**Prompt**
Keyword search on "will": report each line of the records that contains it.

━━ Extracted entries ━━

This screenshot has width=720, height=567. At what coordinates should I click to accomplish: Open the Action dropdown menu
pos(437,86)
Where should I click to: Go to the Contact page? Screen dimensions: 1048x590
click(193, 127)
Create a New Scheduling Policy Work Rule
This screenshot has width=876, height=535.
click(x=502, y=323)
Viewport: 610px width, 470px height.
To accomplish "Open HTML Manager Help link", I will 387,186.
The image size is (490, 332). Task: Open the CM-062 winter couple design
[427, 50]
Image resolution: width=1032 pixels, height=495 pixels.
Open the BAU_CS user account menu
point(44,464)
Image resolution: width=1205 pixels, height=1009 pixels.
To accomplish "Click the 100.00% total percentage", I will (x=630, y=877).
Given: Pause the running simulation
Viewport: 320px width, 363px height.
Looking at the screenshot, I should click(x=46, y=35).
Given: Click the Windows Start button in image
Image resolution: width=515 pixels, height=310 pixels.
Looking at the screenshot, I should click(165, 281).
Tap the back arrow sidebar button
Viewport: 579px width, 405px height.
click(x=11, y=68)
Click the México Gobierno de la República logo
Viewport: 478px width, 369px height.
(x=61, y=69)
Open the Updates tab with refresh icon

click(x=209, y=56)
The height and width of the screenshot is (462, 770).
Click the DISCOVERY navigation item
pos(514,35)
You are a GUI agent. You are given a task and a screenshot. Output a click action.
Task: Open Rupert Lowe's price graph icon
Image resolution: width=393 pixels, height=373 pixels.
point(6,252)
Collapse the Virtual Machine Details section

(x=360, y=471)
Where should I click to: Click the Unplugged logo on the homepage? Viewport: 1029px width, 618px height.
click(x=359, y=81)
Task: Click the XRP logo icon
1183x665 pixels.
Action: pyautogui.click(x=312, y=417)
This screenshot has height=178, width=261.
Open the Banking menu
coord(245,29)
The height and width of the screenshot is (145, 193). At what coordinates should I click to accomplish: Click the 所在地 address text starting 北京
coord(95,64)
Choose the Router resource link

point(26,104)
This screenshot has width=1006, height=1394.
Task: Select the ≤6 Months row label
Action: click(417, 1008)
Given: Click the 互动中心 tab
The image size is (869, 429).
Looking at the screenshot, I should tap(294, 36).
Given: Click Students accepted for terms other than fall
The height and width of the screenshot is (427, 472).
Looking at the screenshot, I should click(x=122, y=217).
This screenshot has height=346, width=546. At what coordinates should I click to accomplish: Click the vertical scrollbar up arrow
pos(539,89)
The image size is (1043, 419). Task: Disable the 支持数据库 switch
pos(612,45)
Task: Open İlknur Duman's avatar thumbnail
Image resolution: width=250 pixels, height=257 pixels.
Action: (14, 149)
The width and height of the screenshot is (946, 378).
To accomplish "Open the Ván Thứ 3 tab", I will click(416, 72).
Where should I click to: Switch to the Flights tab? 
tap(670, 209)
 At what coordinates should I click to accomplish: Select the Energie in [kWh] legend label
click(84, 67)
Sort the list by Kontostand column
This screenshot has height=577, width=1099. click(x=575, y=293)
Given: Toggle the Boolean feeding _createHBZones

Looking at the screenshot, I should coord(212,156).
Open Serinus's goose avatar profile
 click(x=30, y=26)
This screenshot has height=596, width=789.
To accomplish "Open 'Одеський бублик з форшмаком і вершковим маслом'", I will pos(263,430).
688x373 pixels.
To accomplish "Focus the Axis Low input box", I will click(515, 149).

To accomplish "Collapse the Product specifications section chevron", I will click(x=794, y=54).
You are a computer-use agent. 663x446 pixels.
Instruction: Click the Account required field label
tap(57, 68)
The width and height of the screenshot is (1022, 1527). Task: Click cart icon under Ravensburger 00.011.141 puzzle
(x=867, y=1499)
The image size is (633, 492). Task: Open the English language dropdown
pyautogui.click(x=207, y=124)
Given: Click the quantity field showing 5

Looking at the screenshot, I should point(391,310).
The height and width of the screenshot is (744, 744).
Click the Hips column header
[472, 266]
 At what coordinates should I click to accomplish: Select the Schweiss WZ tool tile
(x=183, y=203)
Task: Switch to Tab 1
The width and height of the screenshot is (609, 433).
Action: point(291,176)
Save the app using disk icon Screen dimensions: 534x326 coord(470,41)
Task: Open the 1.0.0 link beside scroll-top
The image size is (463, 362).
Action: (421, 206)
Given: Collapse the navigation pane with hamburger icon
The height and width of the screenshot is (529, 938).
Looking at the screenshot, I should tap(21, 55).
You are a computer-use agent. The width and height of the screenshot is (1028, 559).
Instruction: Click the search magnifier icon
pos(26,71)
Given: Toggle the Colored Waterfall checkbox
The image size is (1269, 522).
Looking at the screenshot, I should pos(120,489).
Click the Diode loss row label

━━━

**Result for this task**
To accomplish "Open HTML Manager Help link", I will 387,186.
To accomplish "Click the 100.00% total percentage", I will (x=630, y=877).
To accomplish "Open the Ván Thứ 3 tab", I will click(416, 72).
To accomplish "Open 'Одеський бублик з форшмаком і вершковим маслом'", I will pos(263,430).
To accomplish "Focus the Axis Low input box", I will click(515, 149).
To accomplish "Collapse the Product specifications section chevron", I will click(x=794, y=54).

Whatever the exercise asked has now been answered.